Count the lines in the listing below that contain the word "icon", and give only the number.

━━━

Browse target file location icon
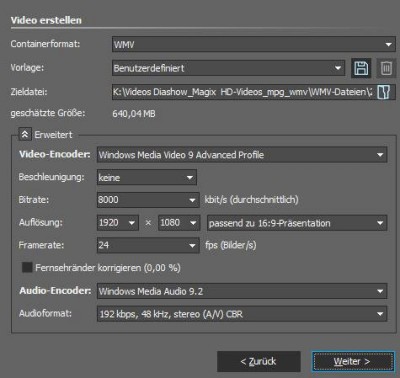The image size is (400, 378). [x=384, y=92]
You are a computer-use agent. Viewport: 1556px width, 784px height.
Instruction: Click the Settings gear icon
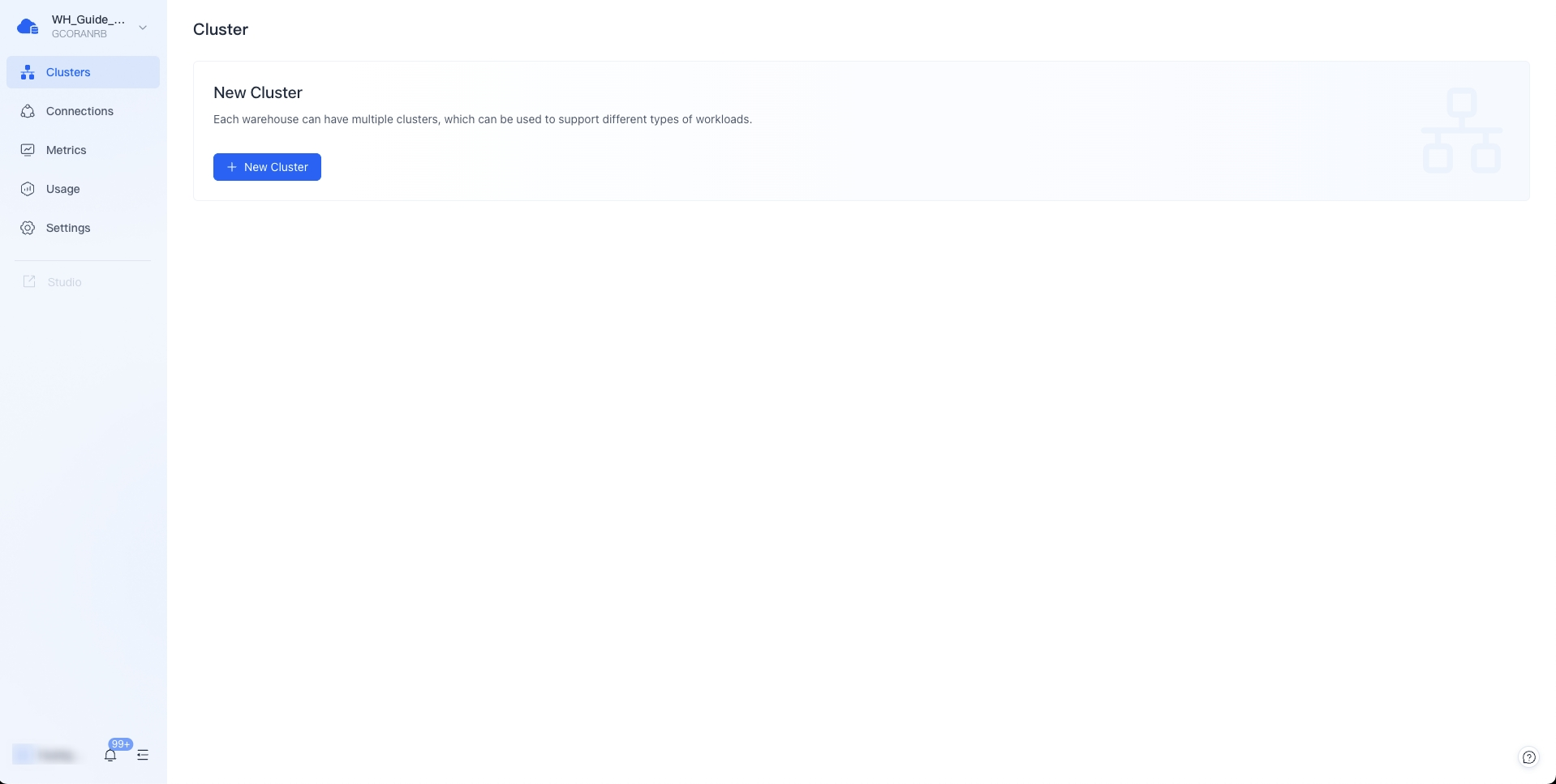(28, 228)
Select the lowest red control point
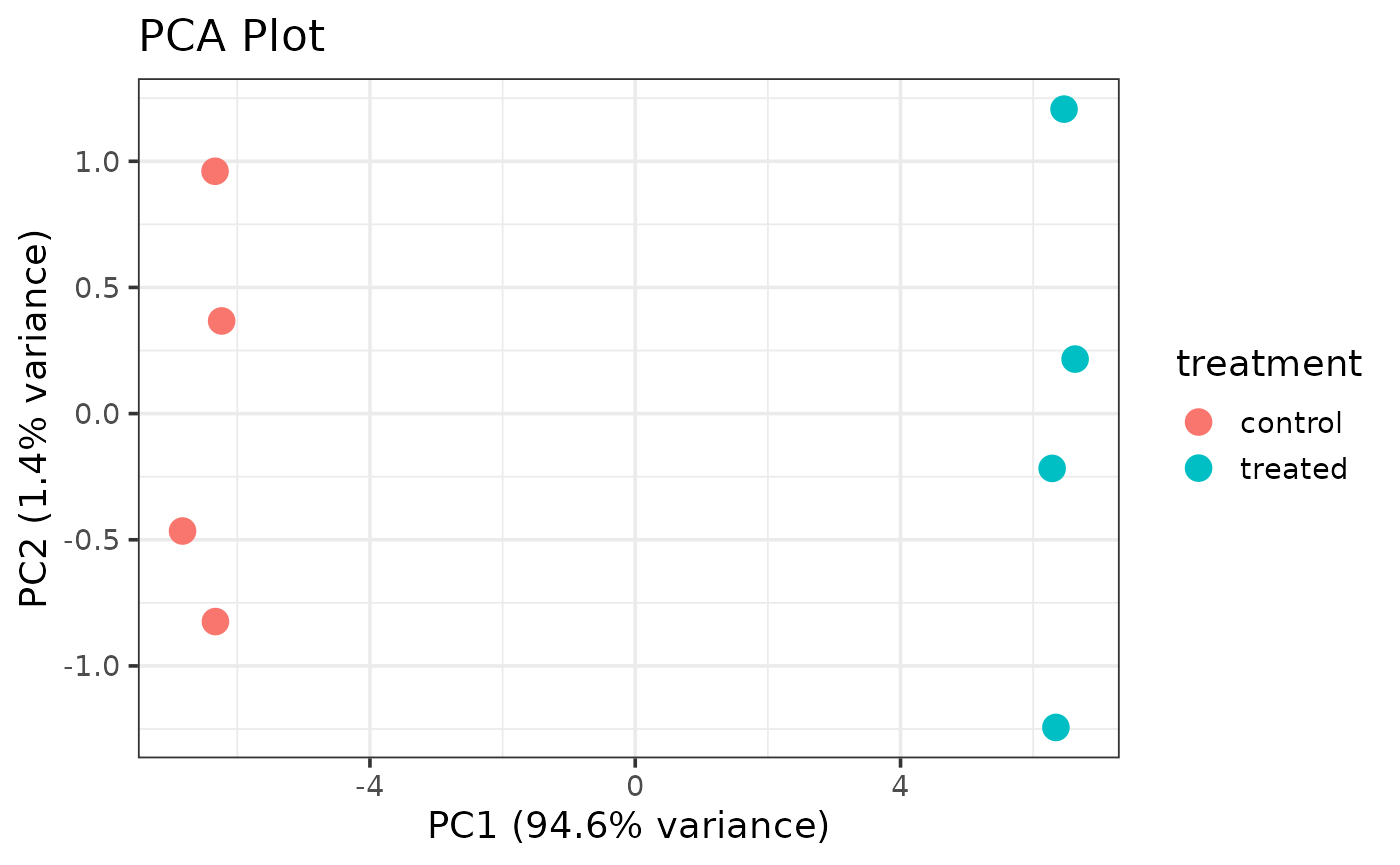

━━━

> **FULL ANSWER**
2